Wednesday 19 October 2011

funny one liners


The Judge: “I though I told you I never wanted to see you again.”
The Criminal: “That’s what I told the police but they wouldn’t listen!”
Some advice. Keep your eyes wide open before marriage and half shut after.
When a man of 70 marries a girl of 21 it’s like buying a book for someone else to read.
Signboard outside a prostitute’s house: Married MEN not allowed. We serve the needy, not the greedy..
what is the definition of lesbian , yet another damm woman trying to do a man`s job
Ok, Osama is dead. Do I still have to remove my shoes at the airport?
Alcohol isn’t the answer to everything but atleast it makes you forget the question.
Children are a great comfort in your old age. And they help you get there faster, too
Marriage is a three ring circus: engagement ring, wedding ring and suffering.

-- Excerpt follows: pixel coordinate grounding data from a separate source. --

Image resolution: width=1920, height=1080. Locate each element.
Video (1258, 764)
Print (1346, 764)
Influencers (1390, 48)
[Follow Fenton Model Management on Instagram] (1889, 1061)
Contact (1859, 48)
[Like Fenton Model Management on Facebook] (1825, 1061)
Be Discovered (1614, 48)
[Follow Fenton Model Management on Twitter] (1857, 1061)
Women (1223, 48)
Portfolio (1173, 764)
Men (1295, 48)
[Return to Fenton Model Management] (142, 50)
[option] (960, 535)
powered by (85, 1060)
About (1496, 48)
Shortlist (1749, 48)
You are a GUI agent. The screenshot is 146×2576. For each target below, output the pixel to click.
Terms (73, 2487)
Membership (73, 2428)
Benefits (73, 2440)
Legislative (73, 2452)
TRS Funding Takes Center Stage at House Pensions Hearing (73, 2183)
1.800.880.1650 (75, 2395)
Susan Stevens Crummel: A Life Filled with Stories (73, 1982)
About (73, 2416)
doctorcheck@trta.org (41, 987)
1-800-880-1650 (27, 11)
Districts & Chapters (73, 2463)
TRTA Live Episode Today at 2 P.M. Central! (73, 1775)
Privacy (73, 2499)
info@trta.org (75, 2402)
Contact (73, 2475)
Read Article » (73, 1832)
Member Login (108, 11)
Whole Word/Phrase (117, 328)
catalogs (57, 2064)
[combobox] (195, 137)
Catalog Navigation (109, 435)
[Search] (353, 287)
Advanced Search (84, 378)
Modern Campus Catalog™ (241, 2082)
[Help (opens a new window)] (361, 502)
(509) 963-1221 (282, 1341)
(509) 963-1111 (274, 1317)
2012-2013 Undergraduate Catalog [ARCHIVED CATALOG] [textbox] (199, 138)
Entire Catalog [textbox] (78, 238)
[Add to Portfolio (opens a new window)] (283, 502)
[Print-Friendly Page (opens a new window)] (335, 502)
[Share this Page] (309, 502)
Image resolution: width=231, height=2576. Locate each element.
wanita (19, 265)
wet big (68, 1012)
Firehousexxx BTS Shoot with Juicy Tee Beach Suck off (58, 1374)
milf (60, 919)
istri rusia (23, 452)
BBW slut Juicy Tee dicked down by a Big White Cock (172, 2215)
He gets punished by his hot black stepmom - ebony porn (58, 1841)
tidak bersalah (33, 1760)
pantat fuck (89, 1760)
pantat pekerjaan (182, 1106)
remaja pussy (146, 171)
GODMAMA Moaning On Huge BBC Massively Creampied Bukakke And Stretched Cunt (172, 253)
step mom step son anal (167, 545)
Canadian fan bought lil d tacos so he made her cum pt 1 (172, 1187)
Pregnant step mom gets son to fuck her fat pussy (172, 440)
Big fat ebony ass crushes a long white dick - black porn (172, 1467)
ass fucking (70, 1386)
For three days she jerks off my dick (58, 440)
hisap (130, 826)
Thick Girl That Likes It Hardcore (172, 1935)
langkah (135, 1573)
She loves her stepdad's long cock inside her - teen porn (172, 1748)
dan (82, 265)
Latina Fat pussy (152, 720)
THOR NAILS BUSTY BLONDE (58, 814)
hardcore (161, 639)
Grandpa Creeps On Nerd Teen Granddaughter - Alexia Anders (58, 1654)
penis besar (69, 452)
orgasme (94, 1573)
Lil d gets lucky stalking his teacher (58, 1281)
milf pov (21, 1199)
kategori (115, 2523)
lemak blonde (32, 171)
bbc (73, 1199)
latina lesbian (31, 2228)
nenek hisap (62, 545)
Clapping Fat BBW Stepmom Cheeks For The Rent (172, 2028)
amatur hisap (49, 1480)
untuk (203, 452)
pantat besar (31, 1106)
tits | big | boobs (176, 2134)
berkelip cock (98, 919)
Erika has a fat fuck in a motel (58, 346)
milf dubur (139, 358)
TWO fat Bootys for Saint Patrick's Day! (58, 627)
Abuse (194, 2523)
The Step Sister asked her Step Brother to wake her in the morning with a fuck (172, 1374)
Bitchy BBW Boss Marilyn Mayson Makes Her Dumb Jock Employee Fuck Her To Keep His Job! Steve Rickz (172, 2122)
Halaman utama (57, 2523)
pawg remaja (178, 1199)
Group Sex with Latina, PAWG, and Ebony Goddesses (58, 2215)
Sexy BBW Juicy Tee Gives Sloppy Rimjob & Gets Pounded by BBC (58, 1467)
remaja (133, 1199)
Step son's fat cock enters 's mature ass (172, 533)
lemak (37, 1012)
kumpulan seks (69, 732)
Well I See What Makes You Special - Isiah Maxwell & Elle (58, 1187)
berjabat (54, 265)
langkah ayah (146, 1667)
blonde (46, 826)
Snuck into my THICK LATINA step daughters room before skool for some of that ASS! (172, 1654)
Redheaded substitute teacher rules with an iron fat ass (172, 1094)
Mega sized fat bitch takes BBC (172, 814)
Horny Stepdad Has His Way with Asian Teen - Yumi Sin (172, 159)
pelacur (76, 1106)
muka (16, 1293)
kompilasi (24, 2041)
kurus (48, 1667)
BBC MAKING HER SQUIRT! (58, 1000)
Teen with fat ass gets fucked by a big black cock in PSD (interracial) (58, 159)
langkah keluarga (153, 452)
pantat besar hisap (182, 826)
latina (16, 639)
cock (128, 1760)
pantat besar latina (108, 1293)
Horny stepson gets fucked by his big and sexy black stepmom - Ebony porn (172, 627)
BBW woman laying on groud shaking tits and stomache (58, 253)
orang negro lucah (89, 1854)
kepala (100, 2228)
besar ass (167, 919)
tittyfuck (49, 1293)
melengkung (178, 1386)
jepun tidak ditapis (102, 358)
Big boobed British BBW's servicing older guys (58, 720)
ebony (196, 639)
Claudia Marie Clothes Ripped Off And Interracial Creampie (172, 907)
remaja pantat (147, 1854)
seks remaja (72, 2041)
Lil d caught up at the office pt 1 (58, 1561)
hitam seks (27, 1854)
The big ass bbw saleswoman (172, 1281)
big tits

After Break-Up “We can still be friends” is like “Your Dog is dead but you can still keep it.”
We never really grow up, we only learn how to act in public.
‎”SIT AND STUDY” – this stunt is performed by experts under controlled conditions. Don’t try this at home or anywhere
2 eyes to see, 2 ears to hear, 2 hands to hold, 2 legs to walk. but 1 heart? because the other was given to someone else, for us to find. ♥
A Day Without Music Is Like A Year Without Rain
What is the difference between men and pigs?
Pigs don’t turn into men when they drink.
The easiest way to make your old car run better, is to check the prices of new car.
A woman worries about the future until she gets a husband. A man never worries about the future until he gets a wife.